Forum für Wissenschaft, Industrie und Wirtschaft

Hauptsponsoren:     3M 
Datenbankrecherche:

 

Mehr Funktionalitäten: Mikrostrukturierung großer Flächen mit UV-Lasersystem

05.07.2018

Die Firma Coherent betreibt mit dem Fraunhofer-Institut für Lasertechnik ILT am Standort Aachen ein Hochleistungs-Excimerlasersystem für die Bearbeitung großer Oberflächen. Mit dem kurzwelligen Lasersystem wollen beide Partner neue Verfahren zur schonenden Oberflächenbearbeitung entwickeln. Die Vorbereitung von CFK-Klebeflächen ist dabei nur ein Beispiel der vielfältigen möglichen Anwendungen.

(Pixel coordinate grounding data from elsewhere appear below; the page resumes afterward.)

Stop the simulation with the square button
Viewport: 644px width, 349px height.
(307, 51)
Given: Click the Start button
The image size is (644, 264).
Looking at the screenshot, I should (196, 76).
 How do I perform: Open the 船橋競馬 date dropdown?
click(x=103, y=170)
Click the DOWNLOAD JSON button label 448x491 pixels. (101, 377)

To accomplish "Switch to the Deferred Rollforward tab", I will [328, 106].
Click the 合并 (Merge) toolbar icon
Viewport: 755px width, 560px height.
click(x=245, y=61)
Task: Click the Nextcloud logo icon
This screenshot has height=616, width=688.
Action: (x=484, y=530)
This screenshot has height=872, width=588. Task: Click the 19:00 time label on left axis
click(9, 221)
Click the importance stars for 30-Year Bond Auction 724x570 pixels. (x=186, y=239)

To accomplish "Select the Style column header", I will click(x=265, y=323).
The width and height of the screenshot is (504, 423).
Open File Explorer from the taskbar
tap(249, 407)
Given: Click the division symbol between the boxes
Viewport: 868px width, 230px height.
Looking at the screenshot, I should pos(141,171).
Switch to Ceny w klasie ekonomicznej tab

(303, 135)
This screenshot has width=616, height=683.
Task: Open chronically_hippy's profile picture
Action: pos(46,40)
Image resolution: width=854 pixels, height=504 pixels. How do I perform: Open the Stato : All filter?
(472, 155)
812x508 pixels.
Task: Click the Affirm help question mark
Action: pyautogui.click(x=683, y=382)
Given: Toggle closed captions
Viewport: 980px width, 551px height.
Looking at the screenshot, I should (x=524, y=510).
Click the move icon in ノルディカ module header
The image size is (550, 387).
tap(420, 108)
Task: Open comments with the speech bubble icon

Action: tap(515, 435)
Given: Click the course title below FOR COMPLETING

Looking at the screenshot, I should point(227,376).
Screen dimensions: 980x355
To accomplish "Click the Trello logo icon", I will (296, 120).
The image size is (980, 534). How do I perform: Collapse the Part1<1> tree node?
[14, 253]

Mit dem rasanten Wachstum der Displayfertigung für mobile Geräte haben Excimerlaser in den letzten Jahren eine große Renaissance erlebt. Ihre UV-Strahlung erlaubt die präzise Modifikation von Silizium ebenso wie das Auflösen von hauchdünnen Polymerschichten beim Laser-Lift-off-Verfahren. Das Anwendungspotential dieser Lasertechnologie ist aber noch lange nicht ausgeschöpft.


Ab sofort steht am Fraunhofer ILT ein neues Excimerlaser-System für die Verfahrensentwicklung bei der Mikrobearbeitung von Oberflächen zur Verfügung.

© Coherent, Inc.


Übergabe der Coherent- Anlage LineBeam 155 an das Fraunhofer ILT.

© Fraunhofer ILT, Aachen / Andreas Steindl.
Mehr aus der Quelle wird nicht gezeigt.